▶ _About this exercise_
The entries that follow include a run beginning at the line with "You are a computer-use" and ending at the line with "Instruction: Open details"; restate that run word for word and leave the rest out.

▶ _Given information_
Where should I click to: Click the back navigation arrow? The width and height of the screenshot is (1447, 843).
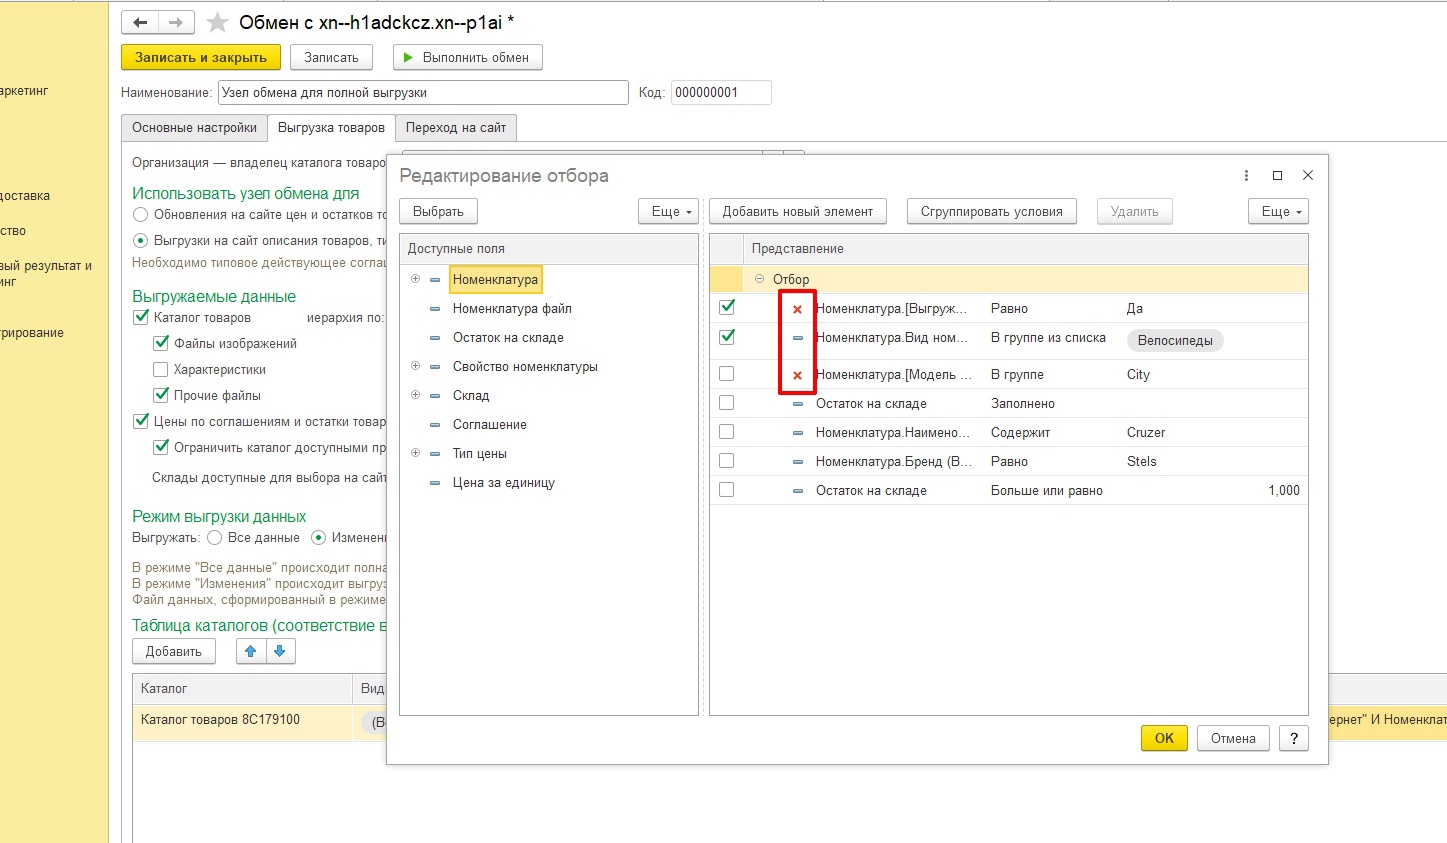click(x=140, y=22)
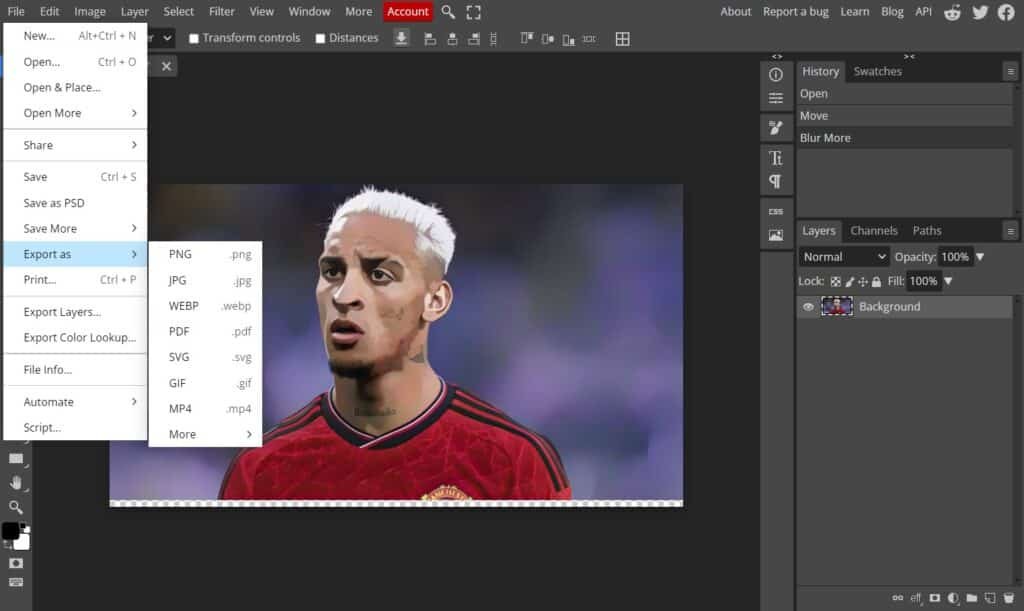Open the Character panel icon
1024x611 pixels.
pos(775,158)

--

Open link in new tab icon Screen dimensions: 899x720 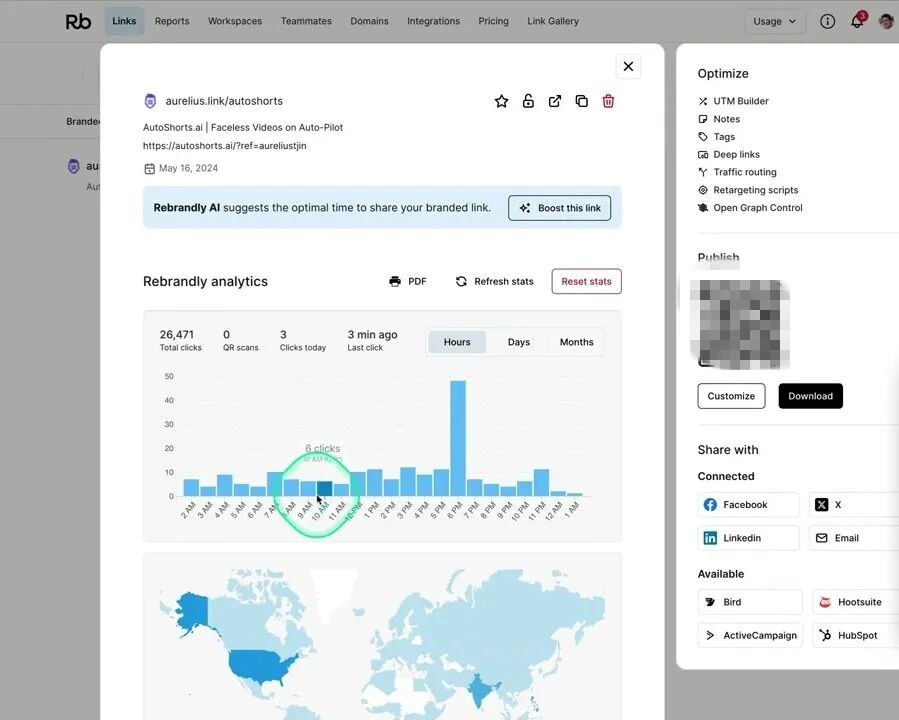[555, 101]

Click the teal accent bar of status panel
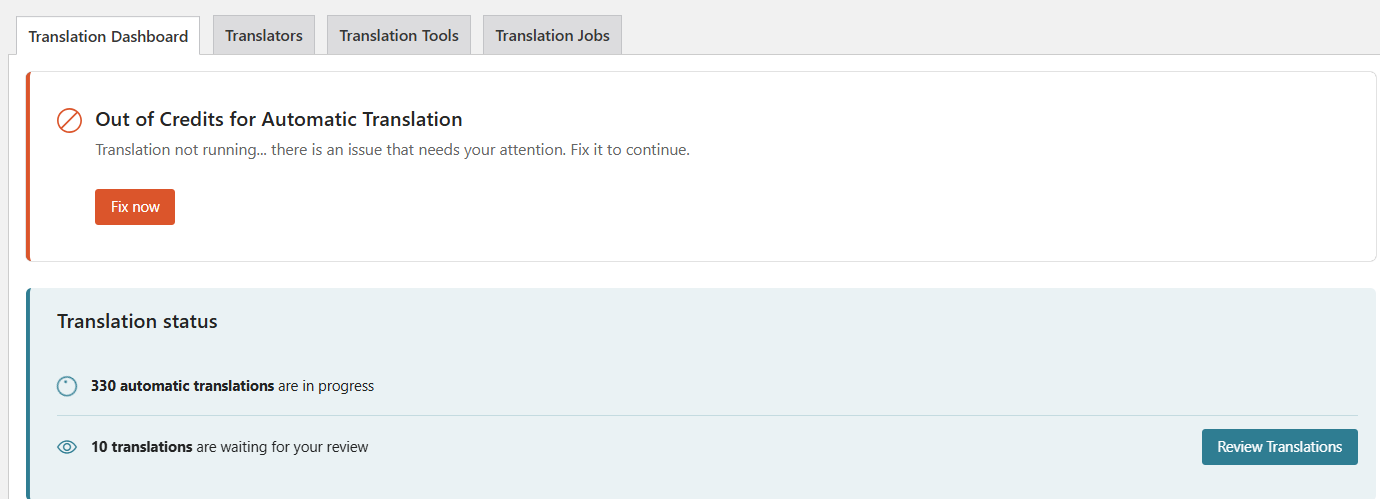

---

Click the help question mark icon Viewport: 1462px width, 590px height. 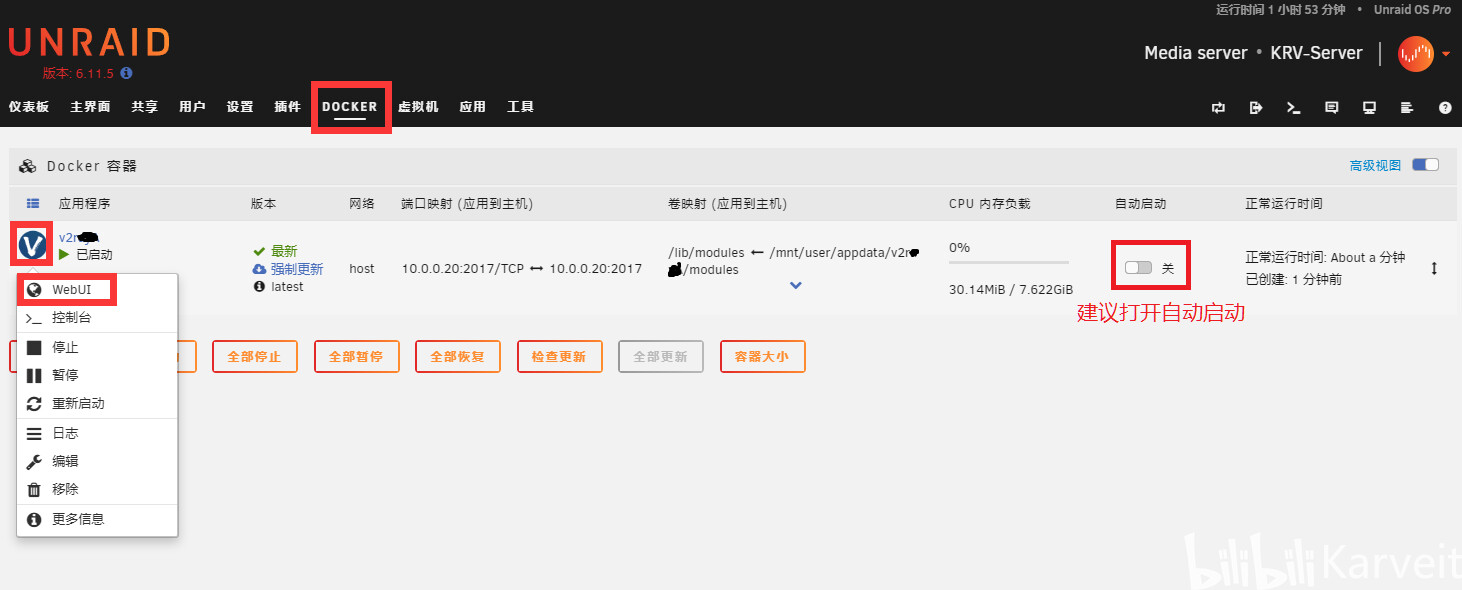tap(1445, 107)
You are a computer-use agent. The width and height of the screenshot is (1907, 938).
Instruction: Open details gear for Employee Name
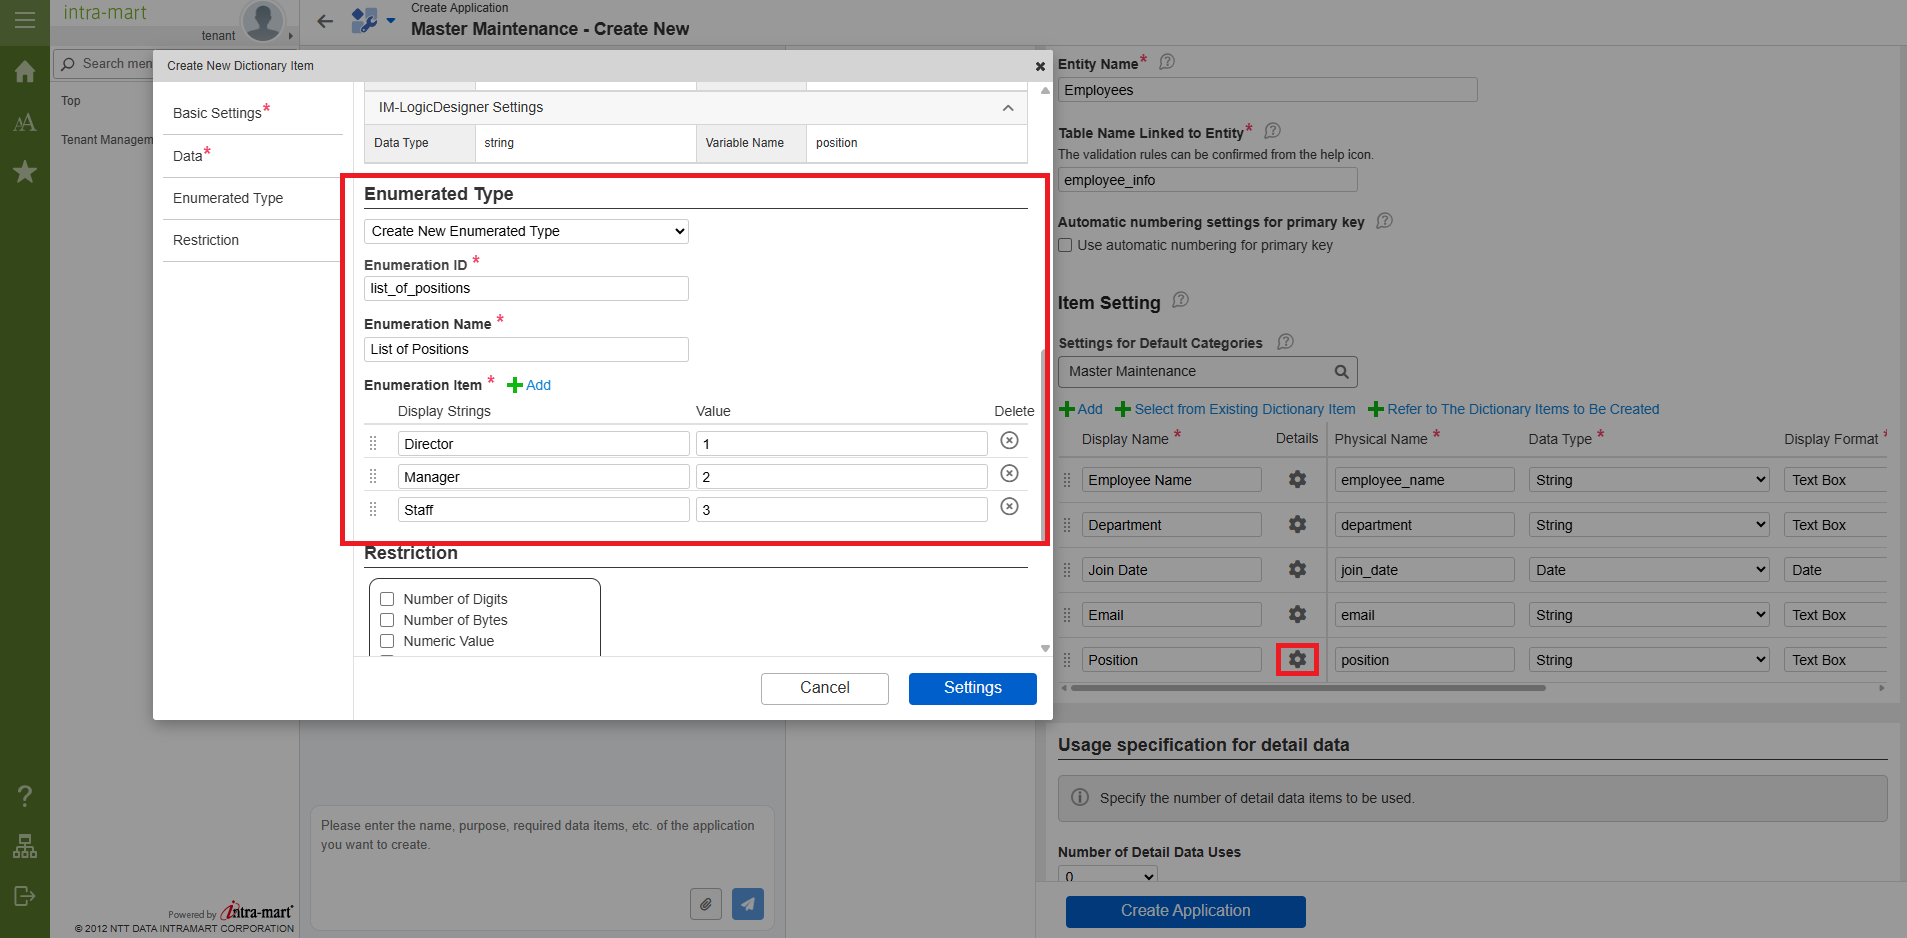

▶ _Your response_
You are a computer-use agent. The width and height of the screenshot is (1907, 938).
Instruction: Open details gear for Employee Name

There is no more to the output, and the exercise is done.